Many studies investigating psychosocial risk factors and MSDs include mixed populations, with workers from various industries and with different jobs. Therefore, it is not possible to list the industries in which the relationship between psychosocial factors and MSDs has been established, or those in which the relationship is not present or has not yet been examined. Nevertheless, in occupational groups other than office workers, a relationship has be found between psychosocial factors and MSDs.. In workers with monotonous work, an unfavourable effect was found on neck and shoulder pain[7]. A study investigating workers from industrial and service companies found that low job satisfaction predicted neck/shoulder pain and lower limb pain[23].
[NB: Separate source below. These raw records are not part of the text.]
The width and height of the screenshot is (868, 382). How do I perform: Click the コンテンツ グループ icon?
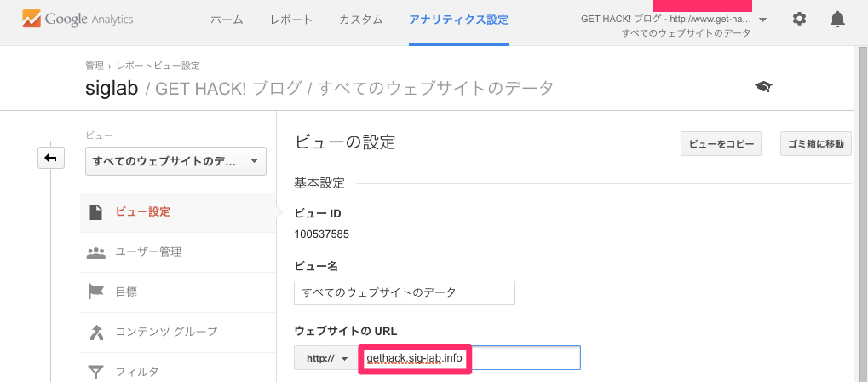pyautogui.click(x=96, y=332)
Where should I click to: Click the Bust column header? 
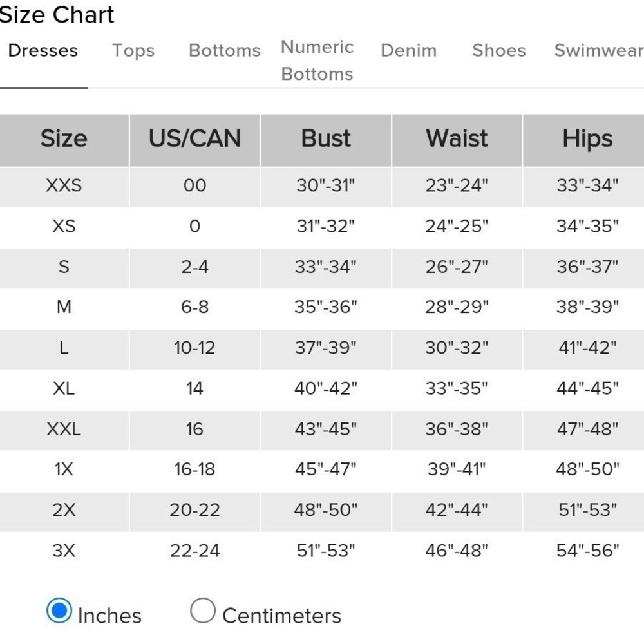(326, 138)
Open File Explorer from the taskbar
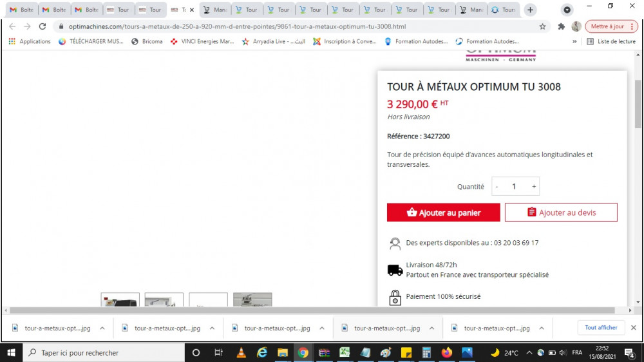644x362 pixels. (x=282, y=352)
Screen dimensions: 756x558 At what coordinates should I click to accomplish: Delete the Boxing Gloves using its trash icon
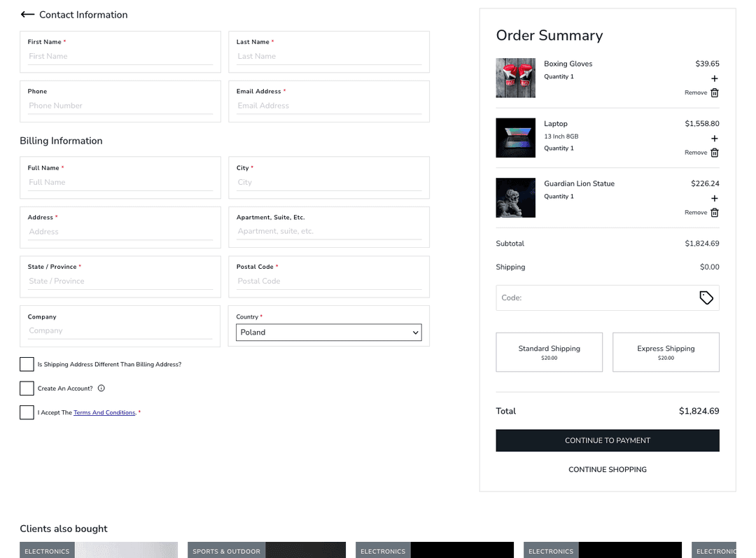click(x=715, y=92)
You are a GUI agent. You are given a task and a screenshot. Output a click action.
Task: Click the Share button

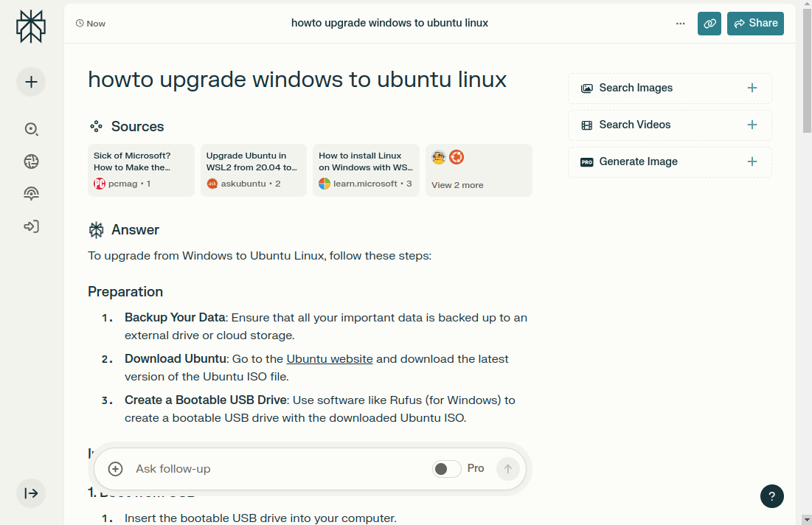point(755,24)

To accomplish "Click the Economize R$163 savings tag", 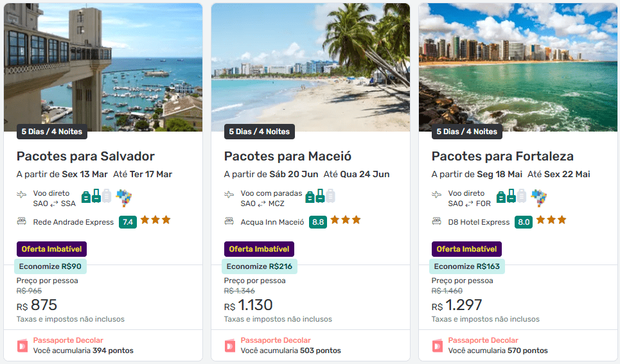I will click(467, 266).
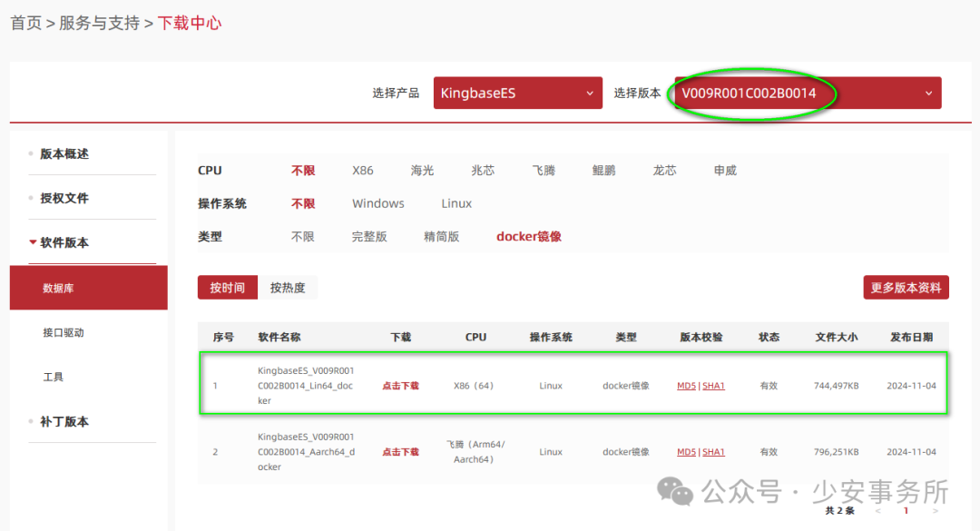Select Windows in 操作系统 filter
The image size is (980, 531).
coord(377,203)
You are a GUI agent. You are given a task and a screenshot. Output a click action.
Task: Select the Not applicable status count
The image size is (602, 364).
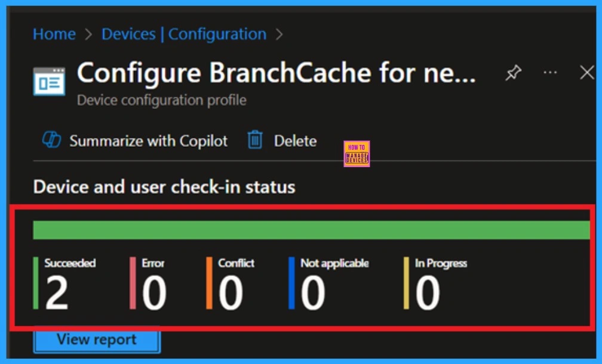click(x=313, y=292)
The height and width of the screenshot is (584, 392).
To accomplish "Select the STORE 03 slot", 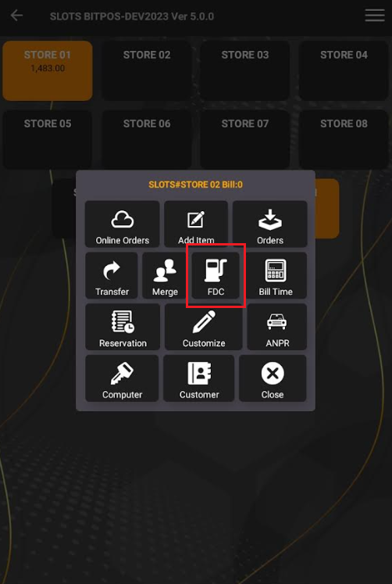I will pos(245,71).
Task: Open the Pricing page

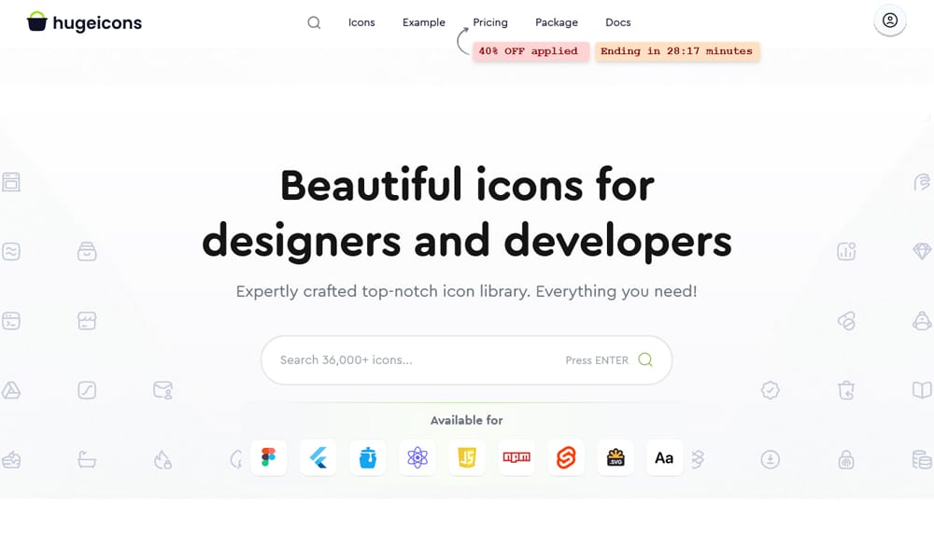Action: click(489, 22)
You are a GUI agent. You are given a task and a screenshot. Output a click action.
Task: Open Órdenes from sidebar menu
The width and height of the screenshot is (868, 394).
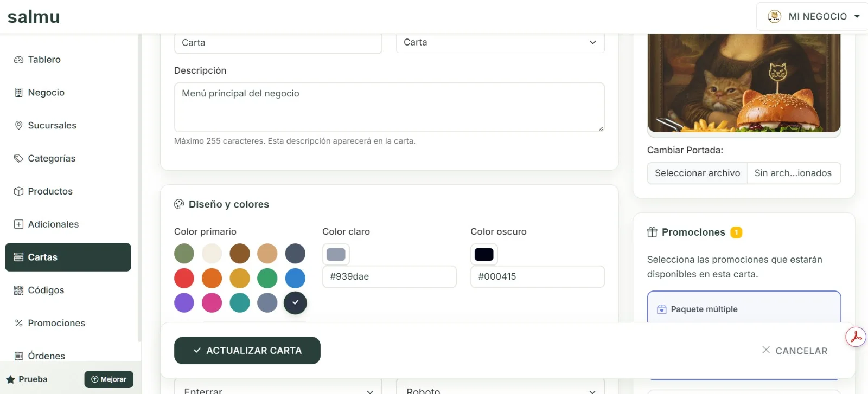[x=46, y=356]
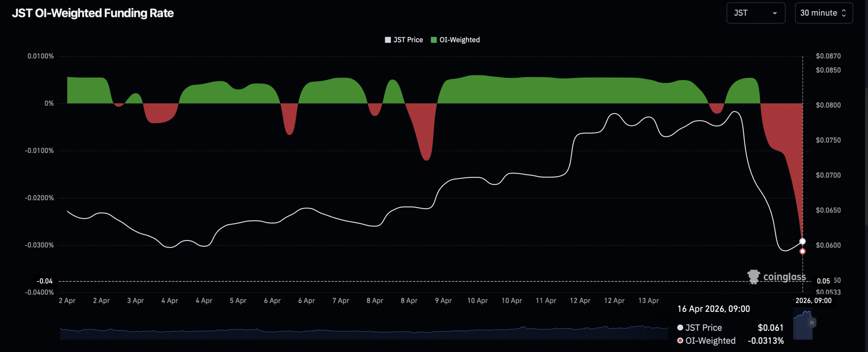Click the red dot beside OI-Weighted tooltip

[680, 340]
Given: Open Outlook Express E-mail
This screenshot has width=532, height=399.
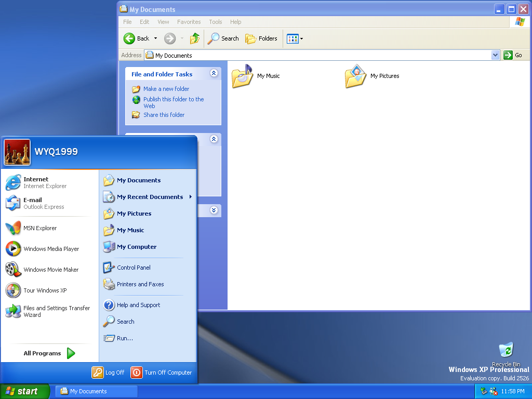Looking at the screenshot, I should pos(35,203).
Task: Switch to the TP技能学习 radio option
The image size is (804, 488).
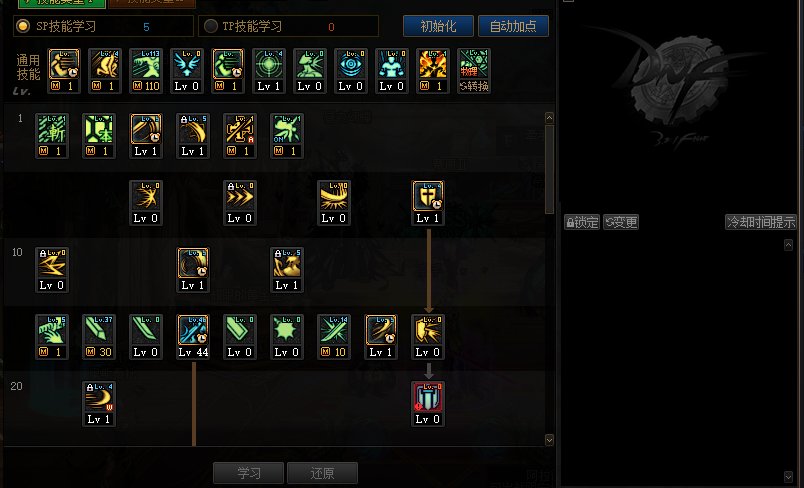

In a study investigating workers at automobile repair garages, low decision authority or job control (control over work speed, breaks, decisions etc.) predicted neck pain, low back pain, and total musculoskeletal pain[24].

In a study among health care workers it was found that an increased risk for compensated musculoskeletal injuries of the lower back and lower limb was related to low job control[25]. These studies illustrate that the effect of psychosocial factors are not limited to office workers.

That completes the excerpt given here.